Ах, Николас, как он был потрясающе красив и сексуален — смуглый, скуластый, с ясными, будто шоколадными глазами, длинными иссиня-чёрными волосами. А какой у него был мощный, яркий голос. Его группа «Сны Армагеддона» исполняли композиции в только что появившемся, но ещё не ставшим популярным стиле «космометалл». Он и был основателем — смеси жёсткой, резко звучащей, даже грубой музыки с включением звучания космоса. Николас стал использовать старинный инструмент — глюкофон, металлический барабан, который на удивление точно передавал эти звуки, идущие из Вселенной. Что это было? Эхо от столкновений галактик или взрывов звёзд? Послания инопланетян? Но как прекрасно, чарующе это звучало.
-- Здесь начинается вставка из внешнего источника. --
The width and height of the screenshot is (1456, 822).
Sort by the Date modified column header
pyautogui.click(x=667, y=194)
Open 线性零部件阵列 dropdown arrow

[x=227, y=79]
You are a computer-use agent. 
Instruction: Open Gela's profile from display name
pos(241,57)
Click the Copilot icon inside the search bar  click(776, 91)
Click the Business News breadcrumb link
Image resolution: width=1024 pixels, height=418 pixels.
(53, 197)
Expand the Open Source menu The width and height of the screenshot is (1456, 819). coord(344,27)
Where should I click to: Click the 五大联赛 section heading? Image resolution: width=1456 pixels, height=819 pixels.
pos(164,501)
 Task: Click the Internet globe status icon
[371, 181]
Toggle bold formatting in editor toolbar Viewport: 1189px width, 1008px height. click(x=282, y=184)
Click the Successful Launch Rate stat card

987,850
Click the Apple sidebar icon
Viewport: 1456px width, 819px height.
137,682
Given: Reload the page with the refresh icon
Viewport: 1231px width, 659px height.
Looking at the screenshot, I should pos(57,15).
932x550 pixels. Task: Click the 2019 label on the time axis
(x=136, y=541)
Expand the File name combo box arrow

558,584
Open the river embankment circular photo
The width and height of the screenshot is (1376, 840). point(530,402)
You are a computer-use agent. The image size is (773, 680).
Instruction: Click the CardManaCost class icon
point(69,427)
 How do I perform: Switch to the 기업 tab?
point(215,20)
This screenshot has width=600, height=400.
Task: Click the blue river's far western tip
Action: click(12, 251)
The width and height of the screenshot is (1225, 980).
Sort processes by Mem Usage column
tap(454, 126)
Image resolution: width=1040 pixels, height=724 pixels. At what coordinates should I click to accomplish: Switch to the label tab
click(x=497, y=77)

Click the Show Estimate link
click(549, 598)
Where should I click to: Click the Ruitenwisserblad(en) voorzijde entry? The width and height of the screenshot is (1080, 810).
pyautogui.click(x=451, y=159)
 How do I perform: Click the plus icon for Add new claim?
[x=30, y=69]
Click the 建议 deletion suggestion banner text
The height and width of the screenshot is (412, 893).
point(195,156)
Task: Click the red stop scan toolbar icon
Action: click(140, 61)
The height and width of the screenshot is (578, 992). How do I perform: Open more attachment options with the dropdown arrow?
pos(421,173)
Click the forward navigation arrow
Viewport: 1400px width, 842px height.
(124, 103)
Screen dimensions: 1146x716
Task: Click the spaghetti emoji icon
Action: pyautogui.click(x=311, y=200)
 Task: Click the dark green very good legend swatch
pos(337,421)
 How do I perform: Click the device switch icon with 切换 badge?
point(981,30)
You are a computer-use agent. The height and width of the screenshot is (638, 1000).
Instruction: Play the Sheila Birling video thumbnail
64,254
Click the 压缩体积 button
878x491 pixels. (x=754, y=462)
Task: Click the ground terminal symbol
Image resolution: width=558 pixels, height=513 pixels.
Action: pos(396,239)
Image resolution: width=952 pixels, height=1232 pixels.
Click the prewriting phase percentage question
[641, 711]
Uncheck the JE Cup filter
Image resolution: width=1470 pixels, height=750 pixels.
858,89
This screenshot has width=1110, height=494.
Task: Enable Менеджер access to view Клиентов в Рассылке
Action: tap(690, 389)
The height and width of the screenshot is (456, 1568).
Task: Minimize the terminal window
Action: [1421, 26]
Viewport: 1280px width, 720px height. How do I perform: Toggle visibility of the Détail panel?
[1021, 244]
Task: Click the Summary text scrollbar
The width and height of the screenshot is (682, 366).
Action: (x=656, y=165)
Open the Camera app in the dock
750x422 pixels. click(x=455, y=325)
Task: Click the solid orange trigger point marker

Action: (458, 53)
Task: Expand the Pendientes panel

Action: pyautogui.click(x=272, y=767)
А как он играл на рояле. Перед глазами так и стоит его гибкая фигура, затянутая в белоснежный облегающий костюм с небольшими крыльями за плечами. И его длинные, но крепкие пальцы, что касались клавиш, выдавая невероятный каскад звуков, от которых весь зал впадал в нирвану. И начиналась подлинная истерия, девушки падали в обморок, парни орали так, что порой заглушали игру музыкантов. А я обычно стояла у сцены и, прижав кулачки к губам, сладкие слезы лились по лицу, взгляд мой расплывался, и я погружалась в эйфорию.
За ним таскалась группа поклонниц, но я-то знала, что Николас не устоит передо мной. Несмотря на бешеный азарт, с каким носился по сцене, он видел меня в темноте зала. И, в конце концов, я решилась, подошла к нему. И что покорило меня сразу, не стал пялиться на меня, как на куклу, а посмотрел в глаза. Так пристально и в то же время нежно.
Он стал моим первым мужчиной, и всех остальных я всегда сравнивала с ним. Впрочем, со временем, это впечатление потускнело, выцвело. И я уже с каким-то стыдом вспоминала об этих похождениях. Как забросив престижный колледж, на который родители копили почти двадцать лет, ездила за Николасом по всей стране. Мы порой спали с ним в жалких, пропахших клопами и мышами, мотелях, где из мебели была лишь узкая койка да фанерный шкафчик. Из всех щелей противно дуло, а тонкое изношенное одеяло, которое явно не чистили годами, воняло так, что приходилось не дышать носом, чтобы не упасть в обморок. Но мы согревали и любили друг друга, забывая о неудобствах.
Как это часто бывает, музыку моего дорогого Ника не признавали, массмедиа поливали его и группу грязью. Они просто издевались над ним, смакуя любые даже мелкие неудачи, промахи, срывы. А он так по-детски переживал из-за этого. Я успокаивала его, всеми силами давала надежду, что он пробьётся наверх. Ведь он так потрясающе красив и талантлив. А его великолепные композиции — новое слово в музыке. И в тот момент я решила стать журналисткой, писать правду. Ничего, кроме правды. И яростно защищала его во всех сетях Глобалнета.